-------- Material provided --------

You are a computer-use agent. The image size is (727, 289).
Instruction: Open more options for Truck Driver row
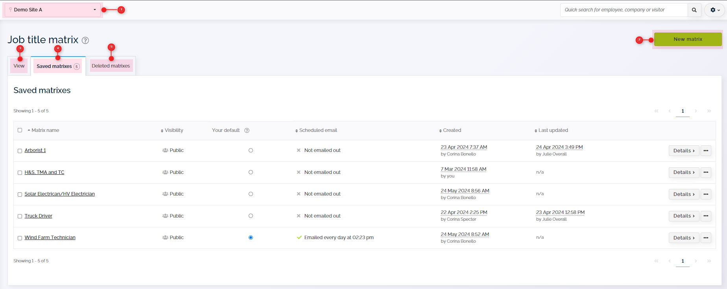tap(706, 216)
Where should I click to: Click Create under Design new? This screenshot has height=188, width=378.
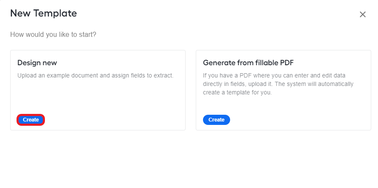[x=31, y=120]
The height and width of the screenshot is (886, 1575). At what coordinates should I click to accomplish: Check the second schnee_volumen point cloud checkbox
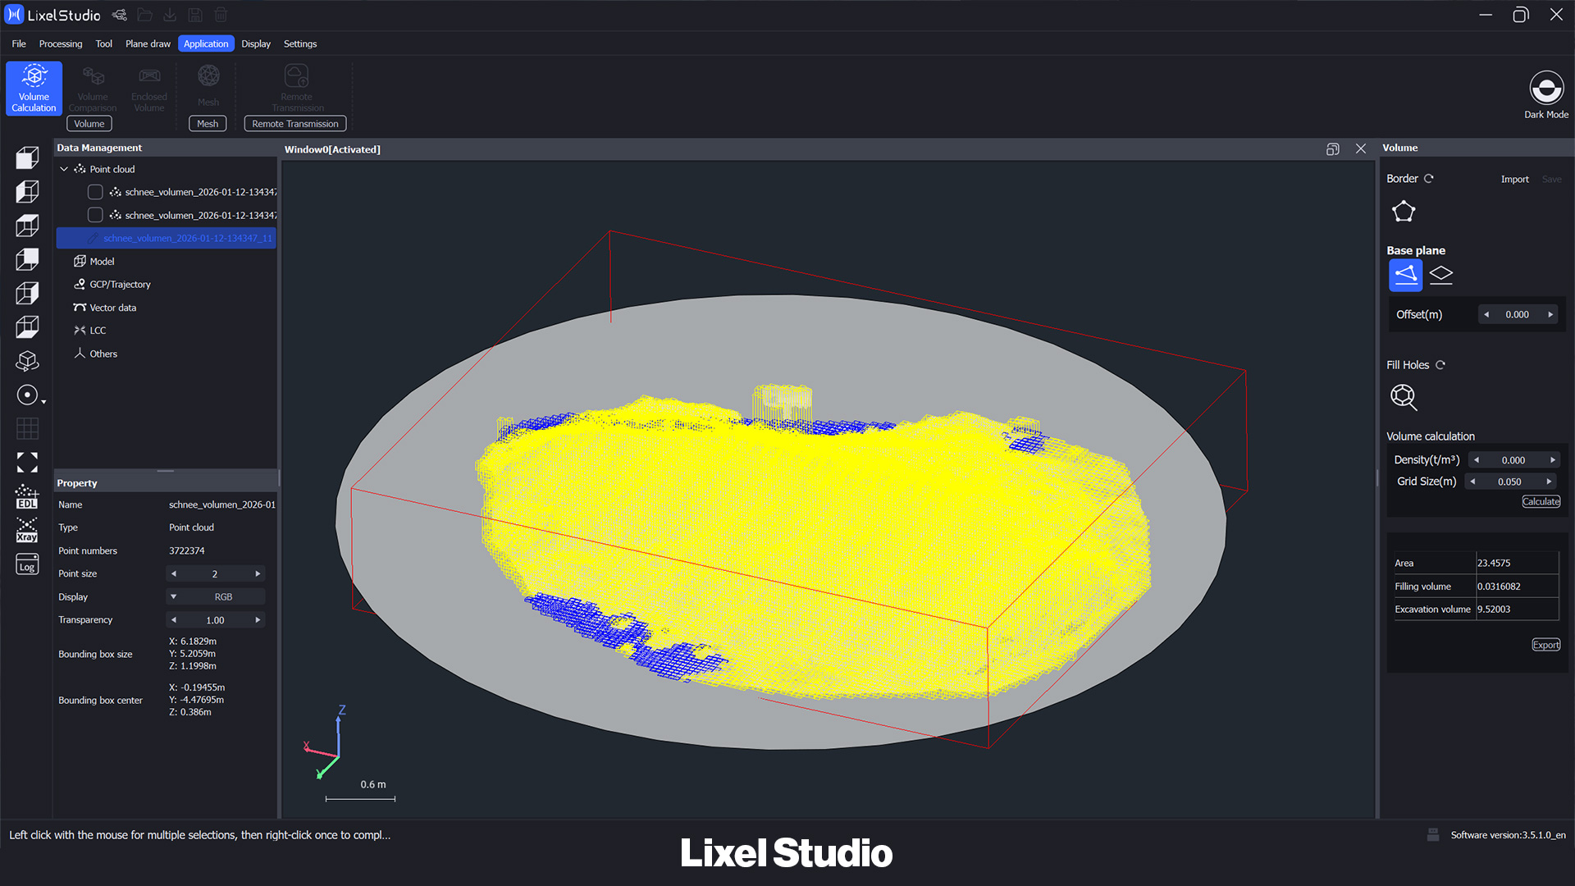[x=95, y=215]
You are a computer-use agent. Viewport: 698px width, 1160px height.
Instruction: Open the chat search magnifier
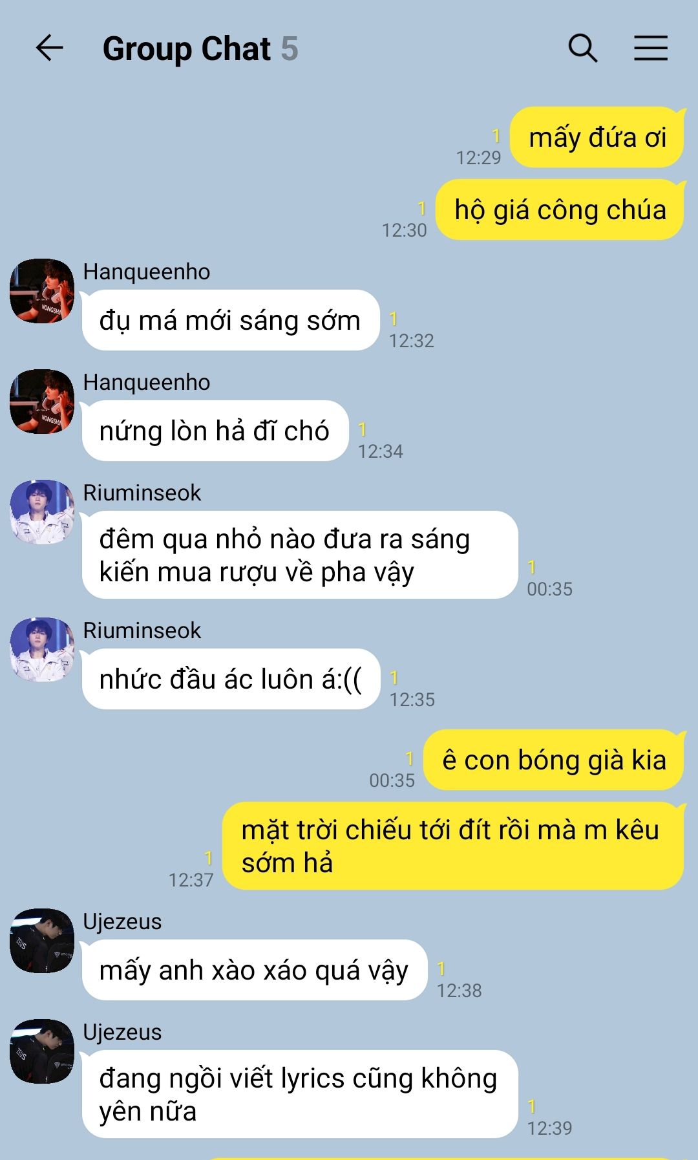pos(582,48)
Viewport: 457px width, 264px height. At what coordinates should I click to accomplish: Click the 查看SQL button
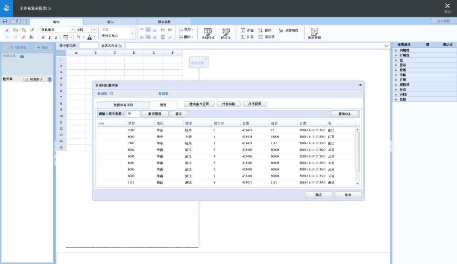[x=345, y=114]
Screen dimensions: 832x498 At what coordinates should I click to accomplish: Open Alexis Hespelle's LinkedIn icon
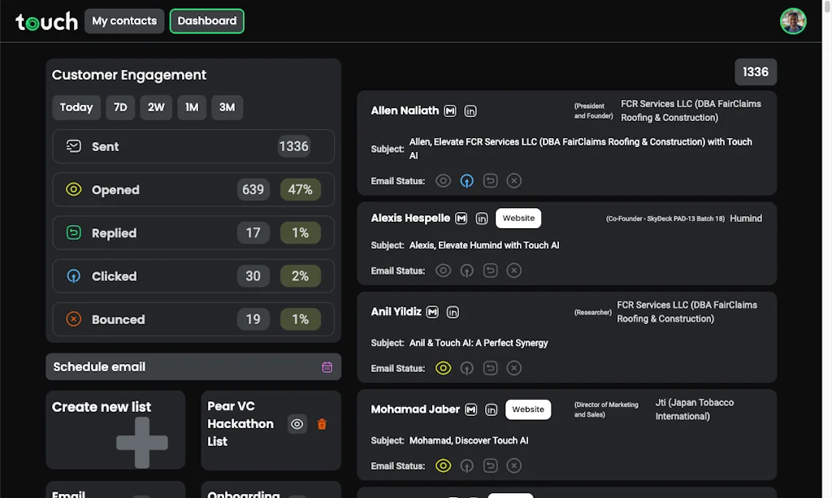tap(482, 218)
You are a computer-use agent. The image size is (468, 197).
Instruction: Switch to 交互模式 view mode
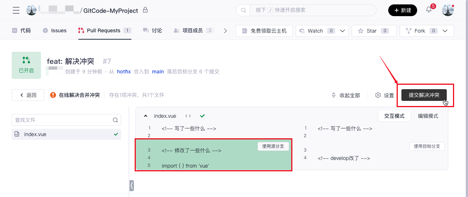[394, 116]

--------

Problem statement: Copy all of the records above word for word, leaving out the pictures.

Task output:
You are a computer-use agent. The image size is (727, 289).
Instruction: Open more options for Truck Driver row
tap(706, 216)
Where should I click to: Click Create under Design new? This screenshot has height=188, width=378.
[x=31, y=120]
The height and width of the screenshot is (886, 1575). At what coordinates should I click to accomplish: Check the second schnee_volumen point cloud checkbox
[x=95, y=215]
You are a computer-use agent. Viewport: 698px width, 1160px height.
Instruction: Open the chat search magnifier
pos(582,48)
Viewport: 457px width, 264px height. At what coordinates should I click to accomplish: Click the 查看SQL button
[x=345, y=114]
Screen dimensions: 832x498 At what coordinates should I click to accomplish: Open Alexis Hespelle's LinkedIn icon
tap(482, 218)
You are a computer-use agent. The image size is (468, 197).
Instruction: Switch to 交互模式 view mode
[394, 116]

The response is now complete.